• [Work required] Reproduce the listing in full, exactly as written, but without images.

• [Records]

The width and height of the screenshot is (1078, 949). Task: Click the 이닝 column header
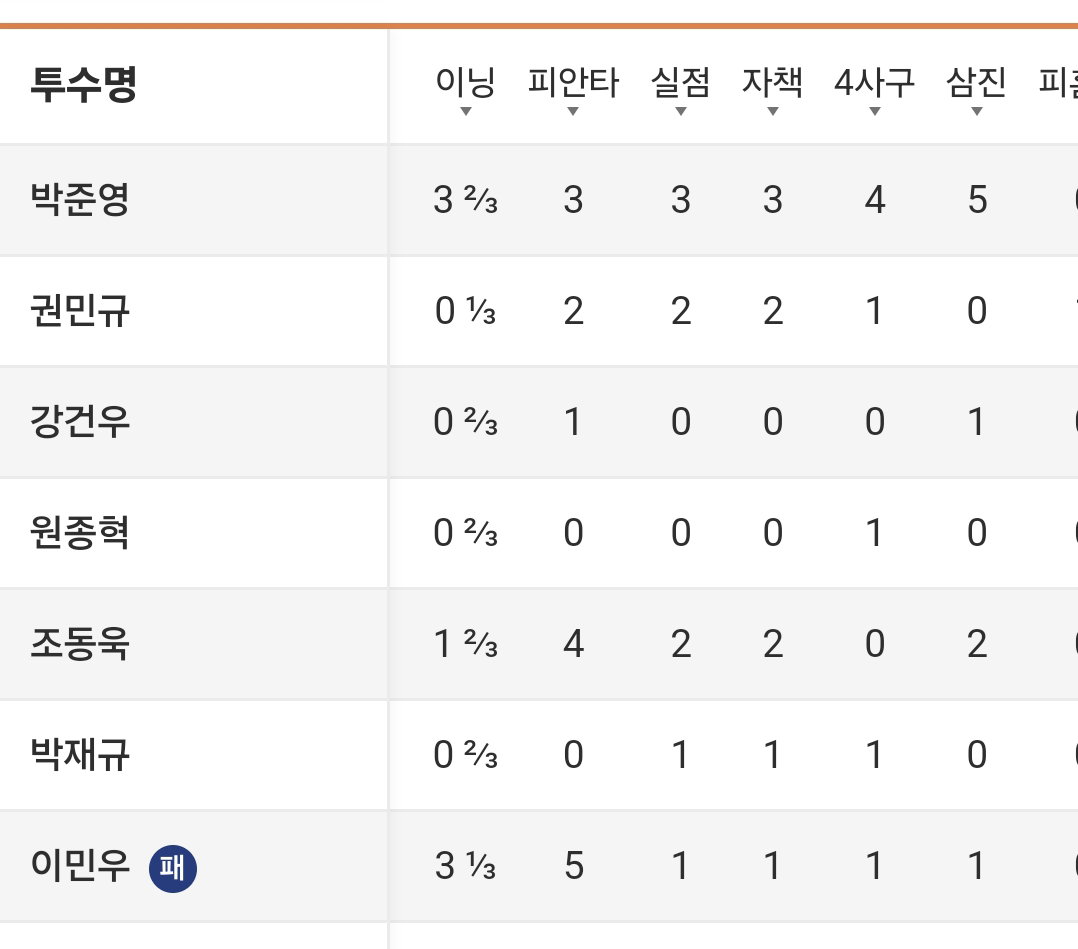tap(465, 83)

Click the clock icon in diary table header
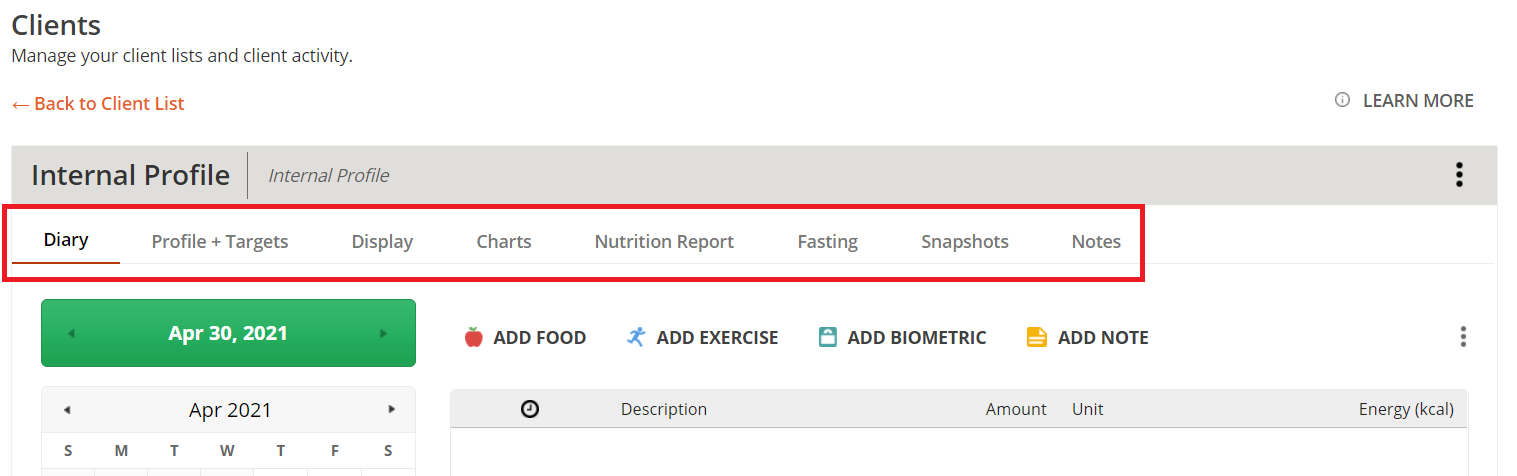click(530, 408)
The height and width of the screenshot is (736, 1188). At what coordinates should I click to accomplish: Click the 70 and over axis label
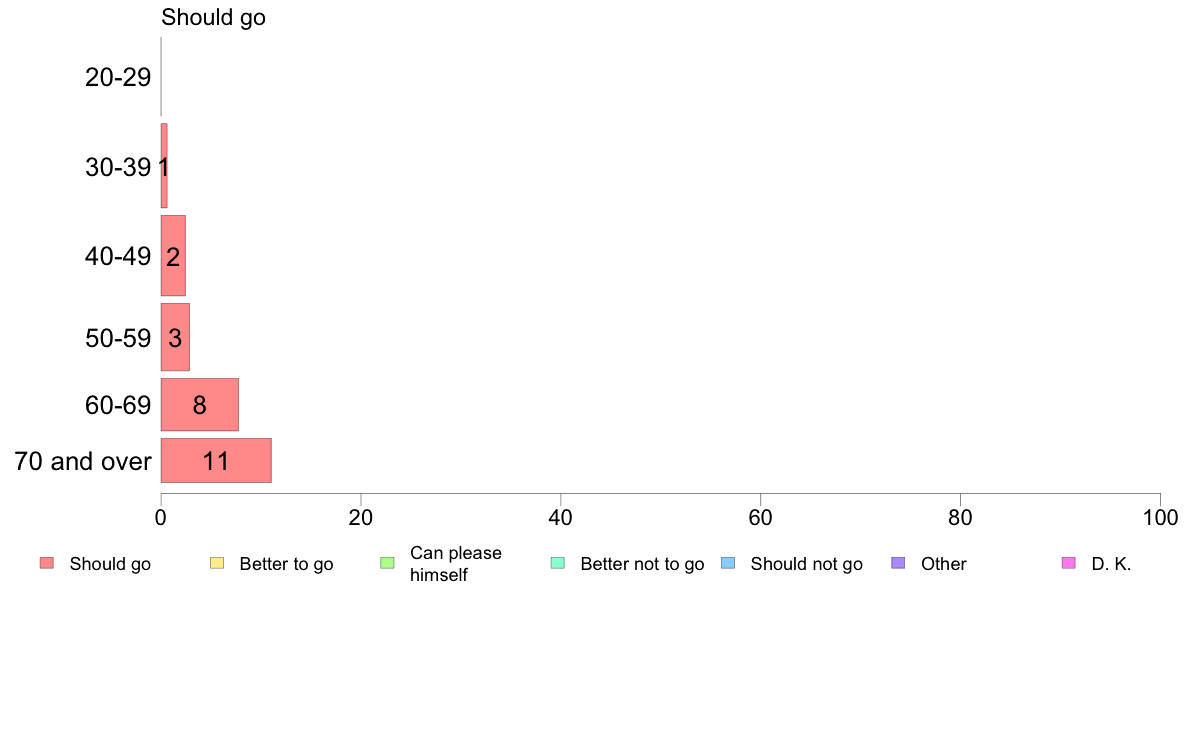[83, 461]
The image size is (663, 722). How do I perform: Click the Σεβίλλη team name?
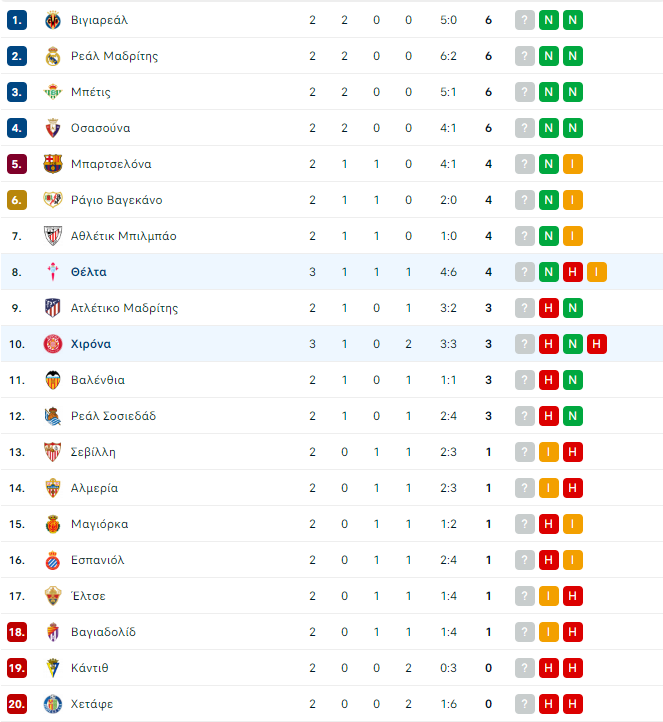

• [Solution to this task]
The width and height of the screenshot is (1078, 949). Task: Click the 이닝 column header
tap(465, 83)

Click the clock icon in diary table header
click(530, 408)
The height and width of the screenshot is (736, 1188). At what coordinates should I click to accomplish: Click the 70 and over axis label
[83, 461]
The image size is (663, 722). How do I perform: Click the Σεβίλλη team name?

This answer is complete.